- ACTION ITEM
Find the lines in the material below that include the word "will", count them, and give that count alone.

***

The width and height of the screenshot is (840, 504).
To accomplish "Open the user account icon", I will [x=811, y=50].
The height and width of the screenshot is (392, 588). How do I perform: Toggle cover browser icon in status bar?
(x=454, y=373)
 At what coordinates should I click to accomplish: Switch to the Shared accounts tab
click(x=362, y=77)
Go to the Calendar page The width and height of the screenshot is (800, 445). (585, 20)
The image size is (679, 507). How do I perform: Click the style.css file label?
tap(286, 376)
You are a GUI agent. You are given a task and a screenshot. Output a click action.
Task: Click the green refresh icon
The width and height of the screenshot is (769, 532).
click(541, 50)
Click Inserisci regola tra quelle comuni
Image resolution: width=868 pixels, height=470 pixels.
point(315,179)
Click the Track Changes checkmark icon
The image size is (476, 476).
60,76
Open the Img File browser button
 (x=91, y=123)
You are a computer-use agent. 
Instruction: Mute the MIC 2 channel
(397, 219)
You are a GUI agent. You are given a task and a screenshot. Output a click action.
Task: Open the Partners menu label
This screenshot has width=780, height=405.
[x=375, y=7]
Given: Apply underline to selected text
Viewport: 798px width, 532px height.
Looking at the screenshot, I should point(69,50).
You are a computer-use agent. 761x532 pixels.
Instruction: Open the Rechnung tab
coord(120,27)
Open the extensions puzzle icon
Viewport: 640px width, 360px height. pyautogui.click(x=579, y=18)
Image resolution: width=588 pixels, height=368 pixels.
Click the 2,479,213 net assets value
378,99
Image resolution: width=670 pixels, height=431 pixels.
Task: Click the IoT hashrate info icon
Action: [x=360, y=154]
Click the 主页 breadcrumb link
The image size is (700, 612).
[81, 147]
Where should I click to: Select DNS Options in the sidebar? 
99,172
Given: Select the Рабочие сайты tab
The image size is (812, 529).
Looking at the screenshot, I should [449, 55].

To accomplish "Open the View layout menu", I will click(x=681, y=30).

***

- ANSWER SECTION
2